This is the code repo for our EACL 2021 paper Combining Deep Generative Models and Cross-lingual Petraining for Semi-supervised Document Classification.
The code structure is shown as follows
.
├── data_model
├── nn_model
├── utils
├── train_bert
├── args.py
├── params.py
├── main.py
├── train_xling.py
├── train_semicldc.py
├── train_xlsemicldc.py
├── ...
├── requirements.txt
├── README.md
args.py
and params.py
contains all the arguments (data path, hyperparameters, etc.) for all experiments.
main.py
is the main entry of all programs.
train_xling.py
is used to train our non-parallel cross-lingual VAE (NXVAE).
train_semicldc.py
is used to perform both supervised and semi-supervised mono-lingual document classification.
train_xlsemicldc.py
is used to perform both supervised and semi-supervised zero-shot cross-lingual document classification.
We use pytorch 1.1.0
, and all library dependencies generated from Conda (there could be MANY useless/redundant dependencies) can be found in requirements.txt
.
The purpose of each folder is:
data_model
contains data reading module such as building vocabulary, converting text to its vocabulary id.
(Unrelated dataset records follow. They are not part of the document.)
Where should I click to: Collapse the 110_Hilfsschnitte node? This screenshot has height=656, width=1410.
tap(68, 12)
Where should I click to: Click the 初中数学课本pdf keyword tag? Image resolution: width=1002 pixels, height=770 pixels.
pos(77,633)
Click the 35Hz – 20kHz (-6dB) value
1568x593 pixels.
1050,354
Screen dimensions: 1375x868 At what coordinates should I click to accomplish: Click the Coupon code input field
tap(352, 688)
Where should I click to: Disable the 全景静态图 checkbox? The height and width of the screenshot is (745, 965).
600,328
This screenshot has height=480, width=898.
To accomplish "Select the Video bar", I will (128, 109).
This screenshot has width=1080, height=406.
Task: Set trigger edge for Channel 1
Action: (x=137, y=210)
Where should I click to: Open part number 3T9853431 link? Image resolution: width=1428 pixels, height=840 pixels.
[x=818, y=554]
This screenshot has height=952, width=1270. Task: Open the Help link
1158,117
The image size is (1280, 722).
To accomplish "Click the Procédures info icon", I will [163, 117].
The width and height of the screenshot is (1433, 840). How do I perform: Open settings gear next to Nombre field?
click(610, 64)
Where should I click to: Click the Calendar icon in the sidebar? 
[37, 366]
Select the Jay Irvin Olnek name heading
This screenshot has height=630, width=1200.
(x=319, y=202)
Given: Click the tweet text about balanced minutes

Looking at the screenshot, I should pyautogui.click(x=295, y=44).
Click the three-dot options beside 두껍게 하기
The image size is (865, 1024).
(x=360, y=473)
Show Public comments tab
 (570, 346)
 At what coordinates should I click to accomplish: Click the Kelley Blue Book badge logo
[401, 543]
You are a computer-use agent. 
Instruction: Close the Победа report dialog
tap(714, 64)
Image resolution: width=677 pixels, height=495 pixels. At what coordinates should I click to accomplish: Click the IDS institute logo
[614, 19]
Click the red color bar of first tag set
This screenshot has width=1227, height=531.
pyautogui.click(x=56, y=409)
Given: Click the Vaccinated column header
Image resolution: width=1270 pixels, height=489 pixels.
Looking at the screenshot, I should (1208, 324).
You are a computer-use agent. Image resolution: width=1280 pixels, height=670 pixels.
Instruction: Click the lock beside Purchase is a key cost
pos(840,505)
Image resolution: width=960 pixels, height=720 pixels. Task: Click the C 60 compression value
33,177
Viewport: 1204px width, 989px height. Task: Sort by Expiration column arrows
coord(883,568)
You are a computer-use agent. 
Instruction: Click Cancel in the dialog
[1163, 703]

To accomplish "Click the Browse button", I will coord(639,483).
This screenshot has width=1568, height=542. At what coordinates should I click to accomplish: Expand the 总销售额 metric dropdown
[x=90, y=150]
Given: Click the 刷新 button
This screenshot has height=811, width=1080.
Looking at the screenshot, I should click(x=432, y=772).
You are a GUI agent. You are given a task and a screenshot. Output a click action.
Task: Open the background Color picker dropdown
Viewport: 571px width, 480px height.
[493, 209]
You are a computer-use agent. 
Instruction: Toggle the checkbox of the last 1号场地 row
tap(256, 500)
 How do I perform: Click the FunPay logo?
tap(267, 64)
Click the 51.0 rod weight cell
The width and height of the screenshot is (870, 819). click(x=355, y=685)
NOTE that MLDoc (the dataset we use in our experiments) is not publicly available.
nn_model
contains all the neural model implementations, among which:
xlingva.py
is the NXVAE model;semicldc_model.py
is the mono-lingual M1+M2 model;xlsemicldc_model
is the zero-shot M1+M2 model;aux_semicldc_model
is the mono-lingual AUX model;aux_xlsemicldc_model.py
is the zero-shot AUX model;
utils
contains scripts about IO, preprocessing and the calculation of some common distributions.
train_bert
contains all the code on pretraining BERT and performing document classification with BERT.